I pass over Morritt's case as it may be referred to the same principle as Foster's case.
The real question is between Mallet's case and Foster's case, and whether Mallet's case is a sound judgment and applicable to the present, or is substantially overruled by Foster's. In Mallet's case the contract was to carry from Lowestoft to Jersey via London, the Great Western Railway, and Plymouth, whereas the receiving company transmitted goods from London via the the London and South-Western Railway and Southampton. This was done by mistake of their servants, who misread the direction, which was not very distinctly written. There was delay in the transmission and consequent loss. It was held that the delay was delay in the performance of the contract, and arose in consequence of the defendants' doing something which was wholly at variance with the contract.
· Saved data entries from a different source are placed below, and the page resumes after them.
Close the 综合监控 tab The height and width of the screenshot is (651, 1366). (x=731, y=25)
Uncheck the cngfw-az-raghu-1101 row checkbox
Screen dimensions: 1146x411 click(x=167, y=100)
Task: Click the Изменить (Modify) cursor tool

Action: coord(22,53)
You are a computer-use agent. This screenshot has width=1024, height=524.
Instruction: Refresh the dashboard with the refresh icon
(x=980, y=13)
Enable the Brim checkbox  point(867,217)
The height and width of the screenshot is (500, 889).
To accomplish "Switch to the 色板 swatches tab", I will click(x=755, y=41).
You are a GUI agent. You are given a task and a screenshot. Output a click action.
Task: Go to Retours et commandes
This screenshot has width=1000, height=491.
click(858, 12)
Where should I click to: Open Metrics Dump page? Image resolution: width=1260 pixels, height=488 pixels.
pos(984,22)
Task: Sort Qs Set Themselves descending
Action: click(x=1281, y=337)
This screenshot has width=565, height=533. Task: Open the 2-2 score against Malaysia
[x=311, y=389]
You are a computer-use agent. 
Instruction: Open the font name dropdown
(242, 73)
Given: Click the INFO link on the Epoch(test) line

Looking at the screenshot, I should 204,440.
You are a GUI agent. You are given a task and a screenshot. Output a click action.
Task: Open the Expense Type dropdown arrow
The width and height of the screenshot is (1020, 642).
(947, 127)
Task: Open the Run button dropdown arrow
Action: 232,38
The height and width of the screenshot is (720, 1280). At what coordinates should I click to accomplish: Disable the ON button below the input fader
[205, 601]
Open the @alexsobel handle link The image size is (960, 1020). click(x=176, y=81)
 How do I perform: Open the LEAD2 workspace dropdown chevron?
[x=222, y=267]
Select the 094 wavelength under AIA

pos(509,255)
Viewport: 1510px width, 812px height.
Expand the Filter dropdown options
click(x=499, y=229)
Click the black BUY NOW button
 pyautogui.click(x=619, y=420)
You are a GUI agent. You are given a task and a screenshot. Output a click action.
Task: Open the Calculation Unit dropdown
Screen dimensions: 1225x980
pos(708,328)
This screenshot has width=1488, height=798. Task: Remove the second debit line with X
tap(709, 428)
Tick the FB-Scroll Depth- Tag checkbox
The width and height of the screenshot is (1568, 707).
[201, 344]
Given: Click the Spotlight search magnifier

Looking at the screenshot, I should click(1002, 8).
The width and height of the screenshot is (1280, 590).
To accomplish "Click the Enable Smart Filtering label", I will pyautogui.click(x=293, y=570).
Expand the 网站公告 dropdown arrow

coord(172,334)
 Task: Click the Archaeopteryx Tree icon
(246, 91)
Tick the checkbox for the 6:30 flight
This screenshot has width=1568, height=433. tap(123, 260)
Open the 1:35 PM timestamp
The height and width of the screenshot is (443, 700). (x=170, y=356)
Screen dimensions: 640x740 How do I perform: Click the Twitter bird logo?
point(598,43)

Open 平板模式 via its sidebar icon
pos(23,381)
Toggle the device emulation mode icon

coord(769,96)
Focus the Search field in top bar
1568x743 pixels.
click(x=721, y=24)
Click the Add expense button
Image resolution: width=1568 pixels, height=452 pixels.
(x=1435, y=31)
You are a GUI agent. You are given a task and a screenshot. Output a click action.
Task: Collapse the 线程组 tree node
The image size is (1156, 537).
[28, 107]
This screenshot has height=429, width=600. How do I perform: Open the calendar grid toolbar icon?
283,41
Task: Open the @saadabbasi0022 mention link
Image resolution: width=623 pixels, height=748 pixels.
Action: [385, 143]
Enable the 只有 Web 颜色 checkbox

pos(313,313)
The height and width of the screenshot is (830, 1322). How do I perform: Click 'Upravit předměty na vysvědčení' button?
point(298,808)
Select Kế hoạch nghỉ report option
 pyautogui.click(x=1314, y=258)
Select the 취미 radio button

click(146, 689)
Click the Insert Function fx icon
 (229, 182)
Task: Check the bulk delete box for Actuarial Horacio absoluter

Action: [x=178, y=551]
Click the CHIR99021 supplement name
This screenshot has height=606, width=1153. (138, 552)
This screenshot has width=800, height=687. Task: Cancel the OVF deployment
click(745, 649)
But in Foster's case the circumstances were different. The goods were being carried also to Jersey, and they ought to have been transmitted from Exeter via London and South-Western to Southampton. But they were accidentally carried past Exeter, and when the mistake was discovered it was too late to send them back to Exeter to catch the Southampton boat, and the Railway Company did what was best in the circumstances by sending them via Weymouth, which was a totally different route from that by which they had undertaken to carry them. The decision was that the breach of their contract was at Exeter, but that it was occasioned by their servants' negligence but not wilful misconduct, and that they were therefore protected by the relieving clause in their contract, that after Exeter they were no longer obliged to have recourse to that clause, because they were no longer carrying under the contract, but as baillees of the goods were doing their best in the circumstances. And the case was carefully distinguished from that of Mallet. It is quite true that in the opinions of the Judges who gave judgment in the case, and particularly of Lord Alverstone, there is an undercurrent of dissatisfaction with the case of Mallet, but it goes no further. It may be that it is justified, if it be held that in Mallet's case at London a similar mistake was made to that made in Foster's case at Exeter, but even if this be so, neither Foster's case nor Mallet's case, assuming it to be corrected by the judgment in Foster's, is like the present. Here there was no mistake in transit. There was a deliberate diversion of the route from the beginning, and I do not think that the doubts indicated in Foster's case strike at the grounds of judgment in Mallet's case, but merely their application in the circumstances. But whether these grounds of judgment properly applied in Mallet's case or not, they apply, in my opinion, here, and I cannot hold them displaced by Foster's case.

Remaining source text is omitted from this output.